>The US 3rd Circuit Court of Appeals remanded Miller v. Rite Aid Corp. to a judge in the US District Court for the Eastern District of Pennsylvania to dismiss the employee’s ERISA claim, ruling once the employee resigned he had no prospect of becoming eligible for benefits and therefore did not fall under ERISA’s definition of a participant. Further, Circuit Judge D. Brooks Smith said that since the district court did not have jurisdiction to rule on the employee’s claim – because the employee had no standing – its ruling for the employer on the employee’s claim of breach of fiduciary duty must be thrown out, according to Washington-based legal publisher BNA.
Never Laid Off
>Anthony Miller was employed by Rite Aid as corporate director of store planning at a time the company decided to restructure its real estate development and construction departments. Miller, along with others in his department, were slated to be laid off and were put on a list of potential position eliminations that would receive a severance package under Rite Aid’s ERISA-governed severance plan.
>On June 14, 2000, Miller’s supervisor informed Miller he would get his severance package when he was laid off. However due to staffing shortages, he was not to be laid off at that time and no timetable for possible layoff was given to him.
>Two months later, August 18, 2000, Miller voluntarily resigned from Rite Aid to start another job, apparently aware that his severance benefits would not vest until his employment from Rite Aid was severed. Rite Aid never severed Miller’s employment and Miller filed a suit to recover the severance payments of 39 weeks of compensation he alleged were wrongfully withheld from him.
>The district court first determined Miller was not a participant in the severance plan because the plan provided benefits only to those employees who were laid off and Miller voluntarily resigned. Therefore, Miller had no standing to bring an ERISA suit for unpaid benefits under the severance plan. However, the district court went on to rule on Miller’s breach of fiduciary duty claim, finding that even if Miller had standing to bring the lawsuit, he still was not entitled to severance benefits because Miller’s supervisor did not breach his ERISA fiduciary duty by not laying off Miller after he was eligible for the company severance plan.
Not A Participant
>The appellate court found that under ERISA, a plan participant means any employee or former employee who is or may become eligible to receive benefits from an employee benefit plan.

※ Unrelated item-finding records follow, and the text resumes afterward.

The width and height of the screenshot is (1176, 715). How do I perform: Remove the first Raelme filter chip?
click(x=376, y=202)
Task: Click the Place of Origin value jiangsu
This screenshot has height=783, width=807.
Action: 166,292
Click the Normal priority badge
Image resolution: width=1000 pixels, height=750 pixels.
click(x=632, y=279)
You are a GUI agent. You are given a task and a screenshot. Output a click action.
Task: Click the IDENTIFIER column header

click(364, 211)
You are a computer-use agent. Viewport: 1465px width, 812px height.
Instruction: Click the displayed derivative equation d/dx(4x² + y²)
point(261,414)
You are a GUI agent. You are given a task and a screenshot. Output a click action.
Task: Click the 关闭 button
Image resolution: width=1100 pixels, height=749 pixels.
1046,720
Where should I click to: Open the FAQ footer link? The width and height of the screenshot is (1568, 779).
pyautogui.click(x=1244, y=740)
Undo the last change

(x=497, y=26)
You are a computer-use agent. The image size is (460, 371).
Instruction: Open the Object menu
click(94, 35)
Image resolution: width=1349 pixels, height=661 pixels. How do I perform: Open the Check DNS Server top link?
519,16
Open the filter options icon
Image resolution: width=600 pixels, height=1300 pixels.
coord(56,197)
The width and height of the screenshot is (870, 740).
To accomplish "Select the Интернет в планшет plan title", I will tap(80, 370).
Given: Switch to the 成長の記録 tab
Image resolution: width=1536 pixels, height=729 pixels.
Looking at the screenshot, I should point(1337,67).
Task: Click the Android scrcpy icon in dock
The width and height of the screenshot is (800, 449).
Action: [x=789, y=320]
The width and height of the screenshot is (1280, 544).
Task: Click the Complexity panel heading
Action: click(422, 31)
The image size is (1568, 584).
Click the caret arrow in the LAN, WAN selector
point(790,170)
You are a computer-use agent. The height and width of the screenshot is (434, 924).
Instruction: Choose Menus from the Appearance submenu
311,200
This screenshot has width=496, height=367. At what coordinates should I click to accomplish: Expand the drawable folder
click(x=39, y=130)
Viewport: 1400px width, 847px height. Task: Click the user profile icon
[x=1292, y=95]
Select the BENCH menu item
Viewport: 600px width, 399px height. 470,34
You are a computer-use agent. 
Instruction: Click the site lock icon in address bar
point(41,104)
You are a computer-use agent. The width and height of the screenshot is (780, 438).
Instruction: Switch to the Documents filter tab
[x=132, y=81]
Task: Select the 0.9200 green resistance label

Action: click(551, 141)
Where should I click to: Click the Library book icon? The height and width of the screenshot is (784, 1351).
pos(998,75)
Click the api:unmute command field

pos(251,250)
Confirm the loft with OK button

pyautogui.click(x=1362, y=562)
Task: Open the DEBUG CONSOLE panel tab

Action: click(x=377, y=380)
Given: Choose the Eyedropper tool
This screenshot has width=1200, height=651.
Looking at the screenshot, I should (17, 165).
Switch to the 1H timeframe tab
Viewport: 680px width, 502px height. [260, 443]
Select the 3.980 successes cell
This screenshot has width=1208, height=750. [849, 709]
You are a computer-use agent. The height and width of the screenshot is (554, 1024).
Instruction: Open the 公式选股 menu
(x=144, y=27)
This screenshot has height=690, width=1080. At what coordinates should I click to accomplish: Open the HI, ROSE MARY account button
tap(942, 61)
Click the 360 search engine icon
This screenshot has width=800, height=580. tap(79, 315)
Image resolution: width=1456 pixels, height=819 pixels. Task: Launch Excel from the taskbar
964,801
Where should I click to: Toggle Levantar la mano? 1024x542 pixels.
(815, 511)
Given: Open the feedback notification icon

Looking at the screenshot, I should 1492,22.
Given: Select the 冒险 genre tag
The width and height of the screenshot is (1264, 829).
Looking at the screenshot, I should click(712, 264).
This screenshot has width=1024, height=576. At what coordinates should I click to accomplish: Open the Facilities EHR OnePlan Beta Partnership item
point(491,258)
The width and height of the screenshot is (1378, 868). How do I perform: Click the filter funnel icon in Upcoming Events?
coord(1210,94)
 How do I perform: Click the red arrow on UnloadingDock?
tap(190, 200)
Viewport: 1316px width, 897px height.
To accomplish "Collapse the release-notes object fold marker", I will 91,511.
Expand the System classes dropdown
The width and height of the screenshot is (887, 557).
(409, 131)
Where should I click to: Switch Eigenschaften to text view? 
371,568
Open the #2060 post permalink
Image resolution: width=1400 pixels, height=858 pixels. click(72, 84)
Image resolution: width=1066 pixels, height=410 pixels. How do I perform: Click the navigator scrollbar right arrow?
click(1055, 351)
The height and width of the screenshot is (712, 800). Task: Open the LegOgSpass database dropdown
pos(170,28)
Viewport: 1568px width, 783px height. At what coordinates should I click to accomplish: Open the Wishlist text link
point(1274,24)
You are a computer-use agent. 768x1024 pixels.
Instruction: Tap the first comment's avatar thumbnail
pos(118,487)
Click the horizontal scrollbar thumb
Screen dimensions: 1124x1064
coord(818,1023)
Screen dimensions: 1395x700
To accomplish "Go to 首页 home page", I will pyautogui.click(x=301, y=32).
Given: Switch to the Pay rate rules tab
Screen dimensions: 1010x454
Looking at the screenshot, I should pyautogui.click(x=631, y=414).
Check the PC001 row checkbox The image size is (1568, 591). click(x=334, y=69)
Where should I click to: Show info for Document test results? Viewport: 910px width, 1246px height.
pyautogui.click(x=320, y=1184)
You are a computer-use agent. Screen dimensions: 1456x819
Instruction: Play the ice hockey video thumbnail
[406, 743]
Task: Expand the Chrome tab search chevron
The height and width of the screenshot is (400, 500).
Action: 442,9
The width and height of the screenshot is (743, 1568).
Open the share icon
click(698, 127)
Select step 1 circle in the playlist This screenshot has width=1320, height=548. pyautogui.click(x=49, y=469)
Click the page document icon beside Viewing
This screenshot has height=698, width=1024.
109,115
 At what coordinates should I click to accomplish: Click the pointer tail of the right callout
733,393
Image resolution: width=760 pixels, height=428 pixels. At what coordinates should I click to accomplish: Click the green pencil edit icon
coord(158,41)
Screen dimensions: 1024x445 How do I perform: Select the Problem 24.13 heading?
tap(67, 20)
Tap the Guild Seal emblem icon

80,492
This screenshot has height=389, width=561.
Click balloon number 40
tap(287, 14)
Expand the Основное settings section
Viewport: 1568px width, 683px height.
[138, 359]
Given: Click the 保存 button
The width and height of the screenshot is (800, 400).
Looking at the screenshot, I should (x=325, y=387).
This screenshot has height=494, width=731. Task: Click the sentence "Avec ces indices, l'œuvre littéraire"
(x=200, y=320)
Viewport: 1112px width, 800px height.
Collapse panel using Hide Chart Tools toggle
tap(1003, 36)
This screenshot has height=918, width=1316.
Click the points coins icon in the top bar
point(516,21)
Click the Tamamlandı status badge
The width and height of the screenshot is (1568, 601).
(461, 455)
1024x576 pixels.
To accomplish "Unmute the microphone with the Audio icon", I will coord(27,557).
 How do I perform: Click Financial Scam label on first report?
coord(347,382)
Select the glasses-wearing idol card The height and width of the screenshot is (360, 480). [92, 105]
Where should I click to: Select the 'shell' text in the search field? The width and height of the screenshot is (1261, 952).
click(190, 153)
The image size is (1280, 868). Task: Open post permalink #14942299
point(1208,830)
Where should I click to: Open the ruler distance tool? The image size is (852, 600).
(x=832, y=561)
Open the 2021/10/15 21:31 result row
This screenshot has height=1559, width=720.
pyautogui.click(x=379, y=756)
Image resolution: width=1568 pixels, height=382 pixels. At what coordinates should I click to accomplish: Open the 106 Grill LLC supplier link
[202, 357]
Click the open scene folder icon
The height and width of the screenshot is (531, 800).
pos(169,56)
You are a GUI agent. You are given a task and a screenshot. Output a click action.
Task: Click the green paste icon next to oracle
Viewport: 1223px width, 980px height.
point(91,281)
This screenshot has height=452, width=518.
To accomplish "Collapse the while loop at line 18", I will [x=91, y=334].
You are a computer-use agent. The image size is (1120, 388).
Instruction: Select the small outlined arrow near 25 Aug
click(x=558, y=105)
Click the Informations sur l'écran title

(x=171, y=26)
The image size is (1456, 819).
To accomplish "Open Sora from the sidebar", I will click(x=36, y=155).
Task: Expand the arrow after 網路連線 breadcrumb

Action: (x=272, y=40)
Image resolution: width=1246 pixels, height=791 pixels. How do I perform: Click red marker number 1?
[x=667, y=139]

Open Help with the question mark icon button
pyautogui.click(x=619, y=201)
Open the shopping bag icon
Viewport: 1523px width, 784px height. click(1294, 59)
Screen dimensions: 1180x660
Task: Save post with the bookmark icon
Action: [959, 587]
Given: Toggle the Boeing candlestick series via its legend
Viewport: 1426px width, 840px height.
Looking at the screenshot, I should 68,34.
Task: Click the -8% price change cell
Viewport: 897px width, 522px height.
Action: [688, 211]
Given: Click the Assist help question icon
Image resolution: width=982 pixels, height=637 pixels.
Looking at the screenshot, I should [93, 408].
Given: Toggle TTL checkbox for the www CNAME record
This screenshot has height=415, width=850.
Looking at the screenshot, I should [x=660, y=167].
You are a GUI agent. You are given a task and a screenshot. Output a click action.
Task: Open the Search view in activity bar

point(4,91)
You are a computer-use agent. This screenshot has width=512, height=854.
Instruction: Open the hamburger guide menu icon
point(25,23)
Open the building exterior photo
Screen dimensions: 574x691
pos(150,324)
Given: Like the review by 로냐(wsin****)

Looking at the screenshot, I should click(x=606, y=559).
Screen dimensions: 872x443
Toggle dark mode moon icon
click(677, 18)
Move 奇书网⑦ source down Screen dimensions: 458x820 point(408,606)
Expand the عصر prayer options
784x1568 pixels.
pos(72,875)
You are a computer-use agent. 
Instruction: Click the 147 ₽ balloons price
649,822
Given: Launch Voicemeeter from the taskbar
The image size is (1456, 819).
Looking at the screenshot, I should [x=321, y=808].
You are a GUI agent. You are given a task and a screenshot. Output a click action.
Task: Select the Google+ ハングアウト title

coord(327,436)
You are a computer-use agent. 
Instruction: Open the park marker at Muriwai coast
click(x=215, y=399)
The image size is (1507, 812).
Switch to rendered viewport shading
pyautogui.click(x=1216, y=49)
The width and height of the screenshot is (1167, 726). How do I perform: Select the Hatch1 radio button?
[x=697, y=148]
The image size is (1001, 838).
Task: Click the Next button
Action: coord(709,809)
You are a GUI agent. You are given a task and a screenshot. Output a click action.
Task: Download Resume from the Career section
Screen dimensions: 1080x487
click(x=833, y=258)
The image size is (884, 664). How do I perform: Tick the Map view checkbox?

>Rejecting Miller’s argument that he was a participant in the Rite Aid severance plan because he was on the list of people who had been approved for layoff, the court said, “Miller may be correct that for a fleeting period of time he met ERISA’s definition of participant; however, the District Court found that he did not meet that definition after he voluntarily left Rite Aid before the vesting of his benefits.”
“What Miller is now is a former employee of an employer … who might have become eligible to receive a benefit,” the court said. Since Miller was not a plan participant, he had no standing to bring an ERISA claim, the court said.
The case is Miller v. Rite Aid Corp., 3d Cir., No. 02-2464, 6/30/03.